"L'orpaillage illégal empoisonne la Guyane depuis au moins trente ans. Notre ras-le-bol conduit au dépôt de ce recours par lequel nous demandons l'indemnisation des victimes", a dénoncé devant la presse Michel Aloïké, le chef du village amérindien de Taluen (sud), une région particulièrement impactée par l'orpaillage illégal.
Six associations, Wild Legal, la Coopération des organisations des peuples autochtones (CEPA) de Guyane, Guyane solidarité, l'Association des victimes du mercure du Haut Maroni, Maiouri nature Guyane et la Jeunesse autochtone de Guyane portent ce recours.
Elles espèrent obtenir la reconnaissance des préjudices environnementaux et sanitaires de l'orpaillage illégal et l'indemnisation de ses victimes.

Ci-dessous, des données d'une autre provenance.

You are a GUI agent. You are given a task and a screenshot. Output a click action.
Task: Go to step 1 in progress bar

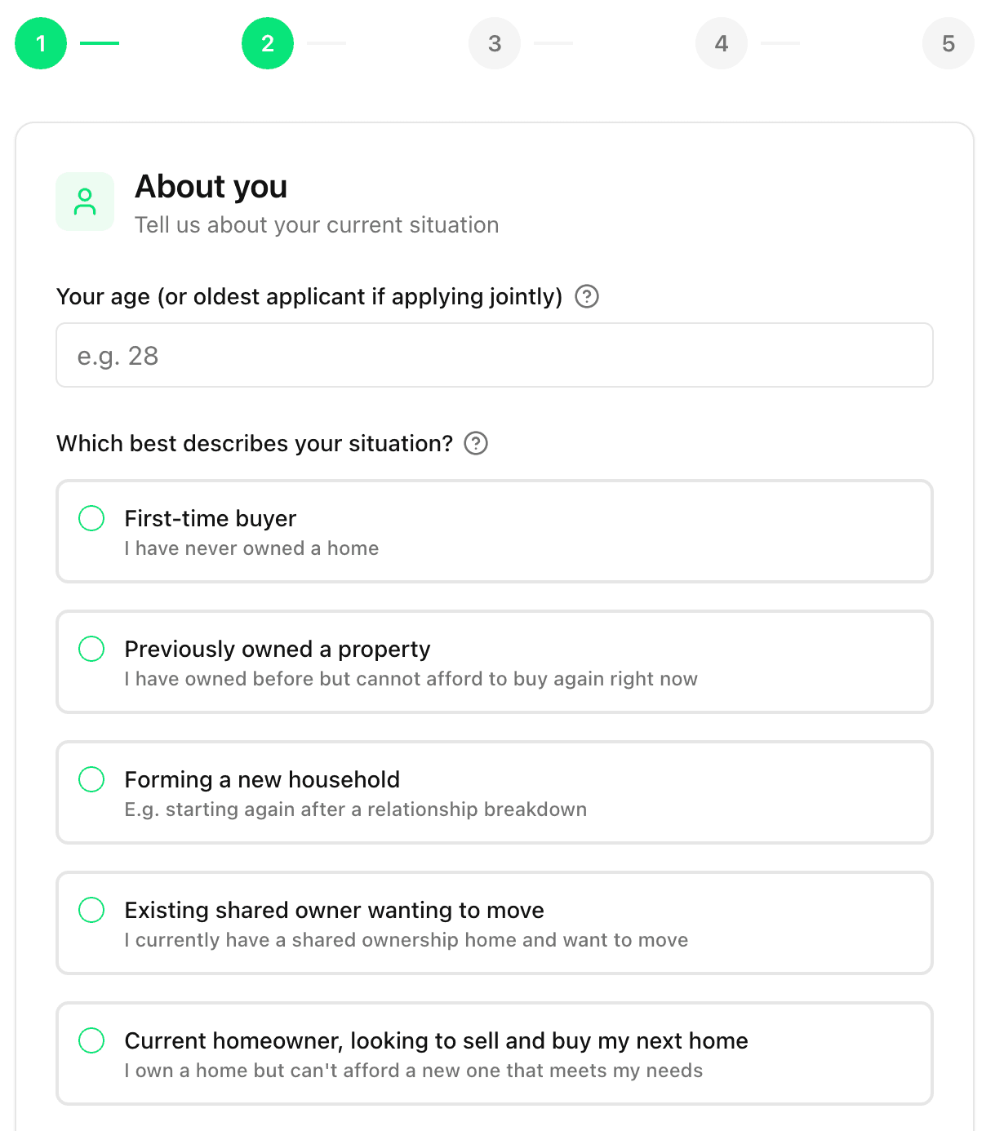[41, 43]
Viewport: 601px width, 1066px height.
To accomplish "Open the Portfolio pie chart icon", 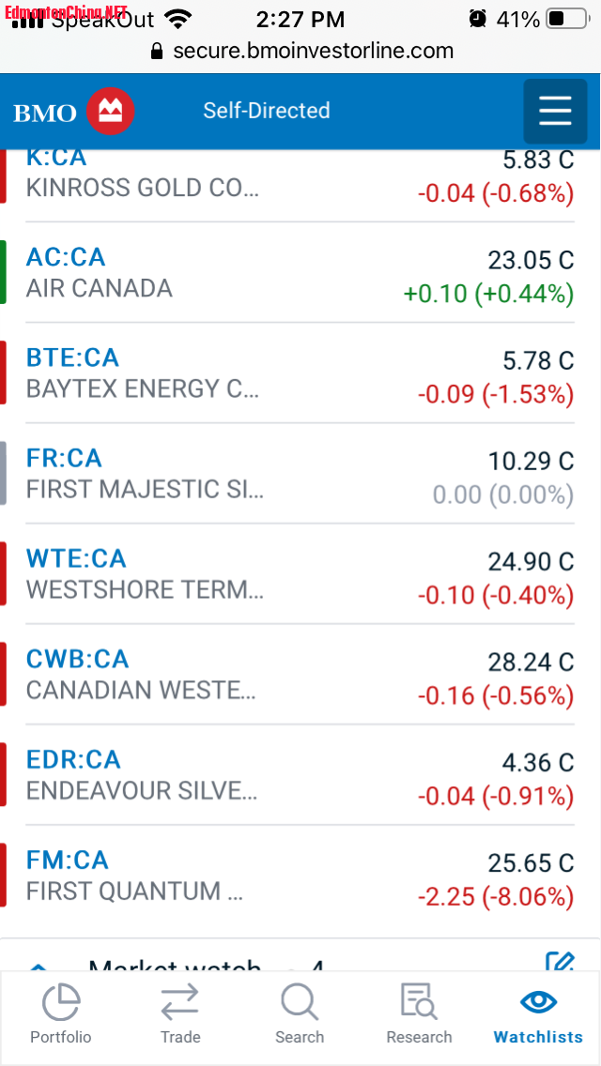I will coord(61,1003).
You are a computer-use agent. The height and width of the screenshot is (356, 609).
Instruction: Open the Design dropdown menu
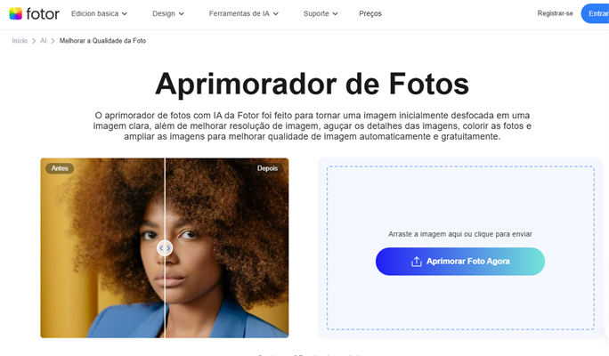167,13
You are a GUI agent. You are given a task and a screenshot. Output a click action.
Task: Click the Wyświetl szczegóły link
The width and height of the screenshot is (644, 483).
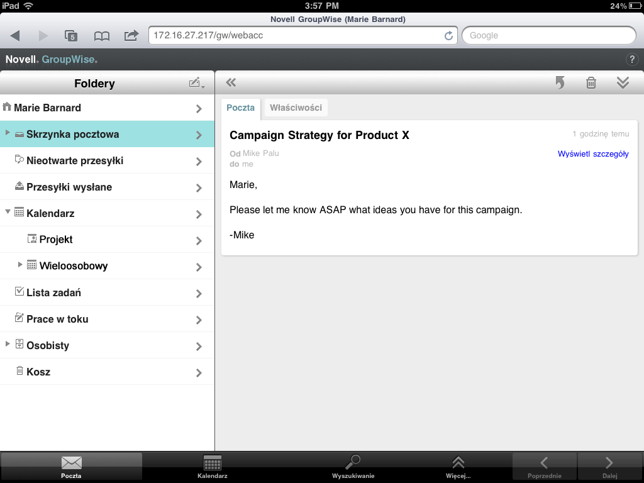[x=592, y=154]
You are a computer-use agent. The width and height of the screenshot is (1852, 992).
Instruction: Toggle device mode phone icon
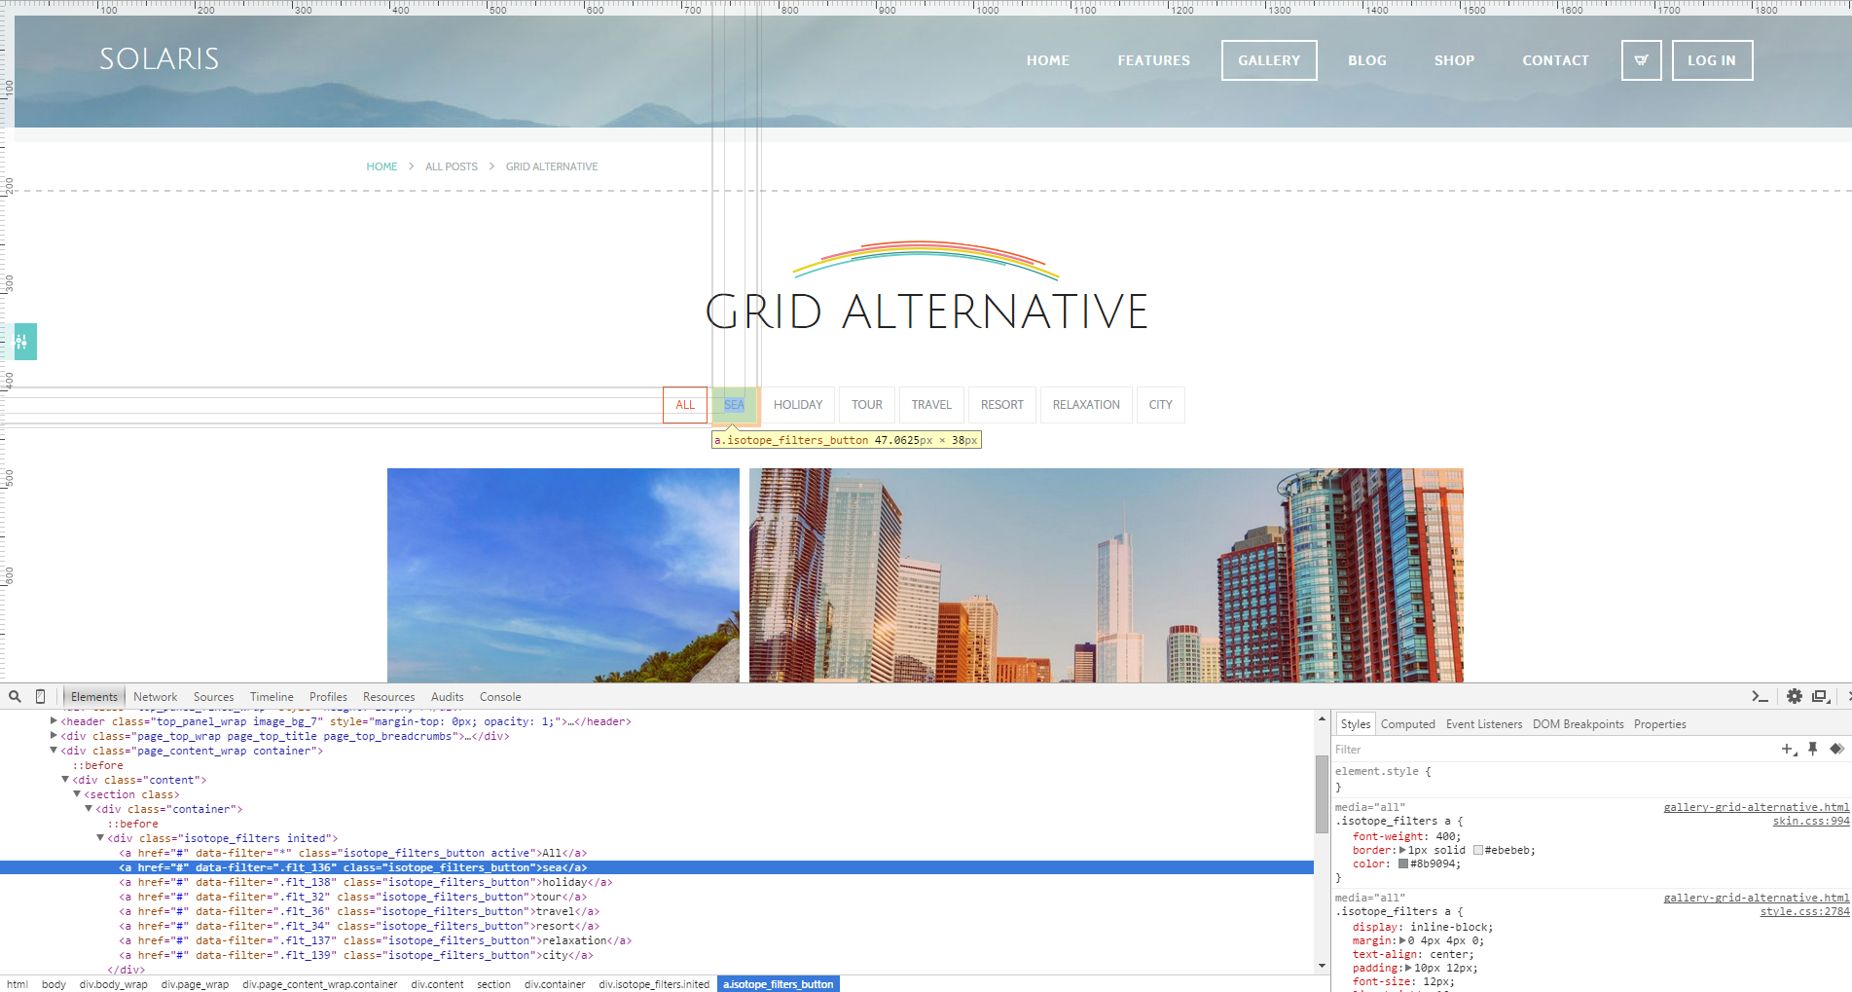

"Notre action en justice va plus loin que la reconnaissance d'un préjudice écologique car elle demande que les droits fondamentaux humains soient reconnus comme liés à la bonne santé du milieu de vie", précise à l'AFP Marine Calmet, présidente de Wild Legal.
"L'Etat a une obligation de vigilance environnementale, de respect de ses engagements internationaux sur l'éradication du mercure mais aussi de protection de la santé publique. Et aujourd'hui, les moyens ne sont pas à la hauteur", poursuit-elle.
Principalement originaires du Suriname et du Brésil voisins, les chercheurs d'or clandestins seraient entre 6.000 et 8.000, répartis sur 300 chantiers illégaux et 100 sites primaires, selon la préfecture de Guyane, qui estime que près de 10 tonnes d'or sont extraites illégalement chaque année contre une tonne pour la filière légale.
Pour extirper le minerai, les orpailleurs rasent des centaines d'hectares de forêt par an et utilisent des lances à eau à haute pression qui ravagent les sols et génèrent des quantités importantes de boue polluantes - 7.000 tonnes par jour d'après Wild Legal.
L'utilisation massive du mercure, interdit en France depuis 2006, empoisonne en outre sols, rivières et humains, via la chaîne alimentaire. Treize tonnes de ce métal lourd responsable de troubles neurologiques seraient rejetées chaque année dans le milieu naturel.
1.000 patrouilles par an
"Nos enfants naissent avec des malformations, ou muets. Le peuple Wayana est en train de mourir", s'est indignée auprès de l'AFP Linia Opoya, une habitante de Taluen contaminée par le mercure et requérante dans la procédure judiciaire.
La préfecture de Guyane, elle, estime déployer des moyens considérables pour lutter contre l'orpaillage illégal et se dit "pleinement engagée dans la lutte depuis le début des années 2000".
En 2022, les autorités ont mené plus de 1.000 patrouilles et saisi 59 kg de mercure et 5 kg d'or, selon la préfecture.
Au quotidien, 300 gendarmes et militaires sont mobilisés en forêt dans le cadre de l'opération Harpie, lancée en 2008 et qui a permis, selon la préfecture, de "contenir le phénomène et d'en interdire le développement industriel constaté dans les pays limitrophes".
Les autorités misent sur la destruction des moyens de production des orpailleurs mais le prix du gramme d'or, passé de 30 euros en 2019 à 60 euros aujourd'hui, et la facilité avec laquelle ils se réapprovisionnent en matériel auprès de comptoirs de la rive surinamaise du fleuve frontalier Maroni rendent les chantiers rentables malgré la pression de l'armée.
Selon Pascal Vardon, directeur du Parc amazonien de Guyane (PAG), le facteur-clef de la lutte est "le réapprovisionnement des sites illégaux, les bases logistiques".
"On ne peut pas avancer sans coopération avec le Suriname où il n'y a pas de loi claire sur l'orpaillage et l'utilisation du mercure. Là-bas, l'orpaillage est débridé", a-t-il expliqué à l'AFP.
La dernier survol des chantiers illégaux mené en août par le PAG a répertorié 143 sites d'orpaillage dont 95% dans l'Ouest de la Guyane, plus proche du Suriname.